AIM OF THE TASK: Rewrite every line of the records below as a numbered list, skipping blank lines. Leave the pictures out.

AVAILABLE DATA:

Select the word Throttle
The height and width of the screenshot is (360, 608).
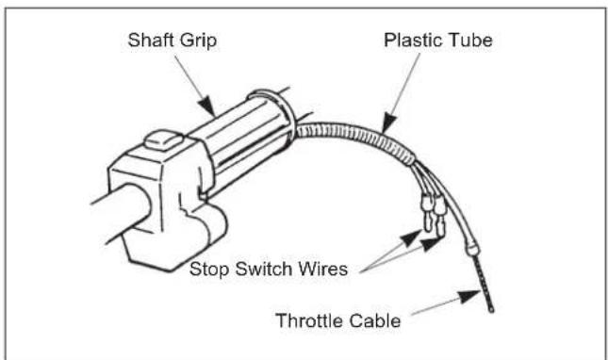[310, 321]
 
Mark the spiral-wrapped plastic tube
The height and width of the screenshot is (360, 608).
[368, 152]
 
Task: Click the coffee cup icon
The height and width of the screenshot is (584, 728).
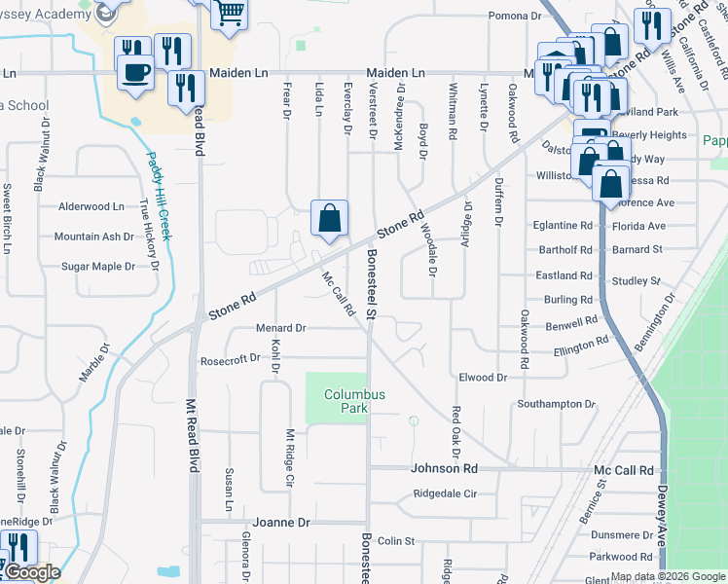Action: click(x=135, y=71)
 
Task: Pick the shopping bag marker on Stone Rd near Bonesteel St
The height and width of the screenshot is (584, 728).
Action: click(x=329, y=218)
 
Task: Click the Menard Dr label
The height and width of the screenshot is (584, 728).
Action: click(x=280, y=328)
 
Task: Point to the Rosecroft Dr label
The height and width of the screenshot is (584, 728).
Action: click(x=230, y=358)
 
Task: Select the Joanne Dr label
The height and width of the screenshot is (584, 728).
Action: click(x=281, y=523)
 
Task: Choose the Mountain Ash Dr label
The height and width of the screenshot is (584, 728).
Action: click(x=93, y=237)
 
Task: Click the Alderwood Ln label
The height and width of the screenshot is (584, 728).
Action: click(x=91, y=206)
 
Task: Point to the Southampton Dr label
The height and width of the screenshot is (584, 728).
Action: click(x=556, y=404)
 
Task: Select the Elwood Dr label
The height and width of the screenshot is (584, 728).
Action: click(x=484, y=377)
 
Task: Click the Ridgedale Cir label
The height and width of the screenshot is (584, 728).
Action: click(x=444, y=494)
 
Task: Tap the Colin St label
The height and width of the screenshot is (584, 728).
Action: click(x=396, y=541)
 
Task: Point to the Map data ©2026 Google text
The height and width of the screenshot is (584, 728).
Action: click(x=668, y=576)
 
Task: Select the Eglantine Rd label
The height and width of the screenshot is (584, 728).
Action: click(x=563, y=225)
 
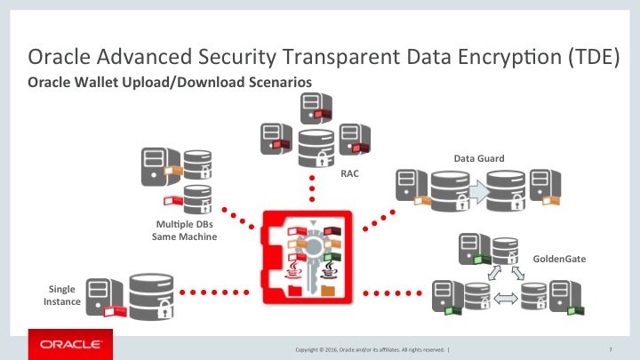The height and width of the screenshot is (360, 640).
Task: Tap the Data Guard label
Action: [479, 158]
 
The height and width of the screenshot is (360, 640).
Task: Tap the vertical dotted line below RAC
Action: [312, 188]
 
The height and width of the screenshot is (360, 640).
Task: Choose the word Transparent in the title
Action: [311, 59]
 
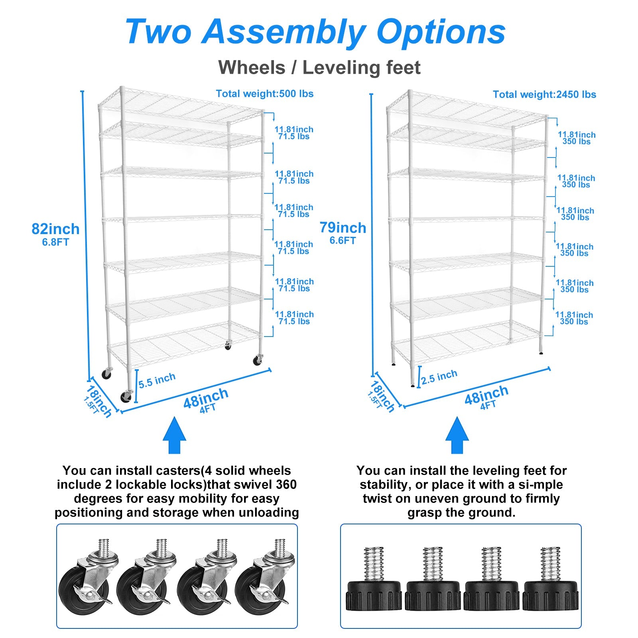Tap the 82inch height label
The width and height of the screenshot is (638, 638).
55,229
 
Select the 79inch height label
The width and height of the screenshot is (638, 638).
343,228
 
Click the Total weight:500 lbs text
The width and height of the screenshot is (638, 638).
265,94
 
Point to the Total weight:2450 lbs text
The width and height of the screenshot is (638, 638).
544,95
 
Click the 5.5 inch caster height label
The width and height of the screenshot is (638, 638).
157,380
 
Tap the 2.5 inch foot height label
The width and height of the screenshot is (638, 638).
439,377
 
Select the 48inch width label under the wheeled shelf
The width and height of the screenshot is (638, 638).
206,398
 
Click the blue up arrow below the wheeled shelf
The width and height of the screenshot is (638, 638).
174,435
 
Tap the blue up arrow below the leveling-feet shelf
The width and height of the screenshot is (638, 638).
457,435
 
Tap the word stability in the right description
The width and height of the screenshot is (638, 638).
383,485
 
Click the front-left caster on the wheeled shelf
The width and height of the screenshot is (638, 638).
126,396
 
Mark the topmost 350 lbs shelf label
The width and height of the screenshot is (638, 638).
577,142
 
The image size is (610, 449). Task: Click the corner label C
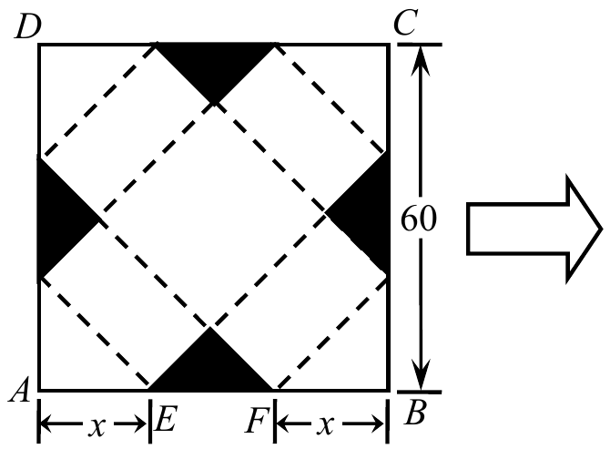(x=405, y=23)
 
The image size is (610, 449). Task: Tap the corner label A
(x=20, y=390)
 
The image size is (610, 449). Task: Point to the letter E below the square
(x=166, y=419)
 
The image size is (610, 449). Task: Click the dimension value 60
(x=419, y=219)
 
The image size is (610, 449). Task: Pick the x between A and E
(x=97, y=426)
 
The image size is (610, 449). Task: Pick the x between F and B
(x=325, y=424)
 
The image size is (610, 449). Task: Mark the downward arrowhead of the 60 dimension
(x=421, y=374)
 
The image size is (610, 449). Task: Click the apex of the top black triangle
(x=214, y=104)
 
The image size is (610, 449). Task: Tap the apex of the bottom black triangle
(x=210, y=327)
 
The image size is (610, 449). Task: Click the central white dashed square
(x=212, y=217)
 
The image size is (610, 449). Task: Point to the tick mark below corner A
(x=39, y=421)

COMPLETE OUTPUT:
1. Select the word Throttle
2. The height and width of the screenshot is (360, 608).
3. [310, 321]
4. Mark the spiral-wrapped plastic tube
5. The height and width of the screenshot is (360, 608).
6. [368, 152]
7. Task: Click the coffee cup icon
8. The height and width of the screenshot is (584, 728).
9. Action: click(x=135, y=71)
10. Task: Pick the shopping bag marker on Stone Rd near Bonesteel St
11. The height and width of the screenshot is (584, 728).
12. Action: click(x=329, y=218)
13. Task: Click the Menard Dr label
14. The height and width of the screenshot is (584, 728).
15. Action: click(x=280, y=328)
16. Task: Point to the Rosecroft Dr label
17. The height and width of the screenshot is (584, 728).
18. Action: click(x=230, y=358)
19. Task: Select the Joanne Dr label
20. The height and width of the screenshot is (584, 728).
21. Action: click(x=281, y=523)
22. Task: Choose the Mountain Ash Dr label
23. The height and width of the screenshot is (584, 728).
24. Action: click(x=93, y=237)
25. Task: Click the Alderwood Ln label
26. The height and width of the screenshot is (584, 728).
27. Action: click(x=91, y=206)
28. Task: Point to the Southampton Dr label
29. The height and width of the screenshot is (584, 728).
30. Action: click(x=556, y=404)
31. Task: Select the Elwood Dr label
32. The height and width of the screenshot is (584, 728).
33. Action: click(x=484, y=377)
34. Task: Click the Ridgedale Cir label
35. The height and width of the screenshot is (584, 728).
36. Action: click(x=444, y=494)
37. Task: Tap the Colin St label
38. The height and width of the screenshot is (584, 728).
39. Action: click(x=396, y=541)
40. Task: Point to the Map data ©2026 Google text
41. The height and width of the screenshot is (584, 728).
42. Action: click(x=668, y=576)
43. Task: Select the Eglantine Rd label
44. The height and width of the screenshot is (584, 728).
45. Action: click(x=563, y=225)
46. The height and width of the screenshot is (360, 640).
47. Task: Tap the Data Guard label
48. Action: [479, 158]
49. The height and width of the screenshot is (360, 640).
50. Task: Tap the vertical dotted line below RAC
51. Action: [312, 188]
52. The height and width of the screenshot is (360, 640).
53. Task: Choose the word Transparent in the title
54. Action: [311, 59]
55. Tap the 82inch height label
56. The width and height of the screenshot is (638, 638).
57. 55,229
58. Select the 79inch height label
59. The width and height of the screenshot is (638, 638).
60. 343,228
61. Click the Total weight:500 lbs text
62. The width and height of the screenshot is (638, 638).
63. 265,94
64. Point to the Total weight:2450 lbs text
65. The width and height of the screenshot is (638, 638).
66. 544,95
67. Click the 5.5 inch caster height label
68. The width and height of the screenshot is (638, 638).
69. 157,380
70. Tap the 2.5 inch foot height label
71. The width and height of the screenshot is (638, 638).
72. 439,377
73. Select the 48inch width label under the wheeled shelf
74. The width and height of the screenshot is (638, 638).
75. 206,398
76. Click the blue up arrow below the wheeled shelf
77. The width and height of the screenshot is (638, 638).
78. 174,435
79. Tap the blue up arrow below the leveling-feet shelf
80. The width and height of the screenshot is (638, 638).
81. 457,435
82. Tap the word stability in the right description
83. The width and height of the screenshot is (638, 638).
84. 383,485
85. Click the front-left caster on the wheeled shelf
86. The width and height of the screenshot is (638, 638).
87. 126,396
88. Mark the topmost 350 lbs shelf label
89. The width and height of the screenshot is (638, 638).
90. 577,142
91. The image size is (610, 449). Task: Click the corner label C
92. (x=405, y=23)
93. The image size is (610, 449). Task: Tap the corner label A
94. (x=20, y=390)
95. The image size is (610, 449). Task: Point to the letter E below the square
96. (x=166, y=419)
97. The image size is (610, 449). Task: Click the dimension value 60
98. (x=419, y=219)
99. The image size is (610, 449). Task: Pick the x between A and E
100. (x=97, y=426)
101. The image size is (610, 449). Task: Pick the x between F and B
102. (x=325, y=424)
103. The image size is (610, 449). Task: Mark the downward arrowhead of the 60 dimension
104. (x=421, y=374)
105. The image size is (610, 449). Task: Click the apex of the top black triangle
106. (x=214, y=104)
107. The image size is (610, 449). Task: Tap the apex of the bottom black triangle
108. (x=210, y=327)
109. The image size is (610, 449). Task: Click the central white dashed square
110. (x=212, y=217)
111. The image size is (610, 449). Task: Point to the tick mark below corner A
112. (x=39, y=421)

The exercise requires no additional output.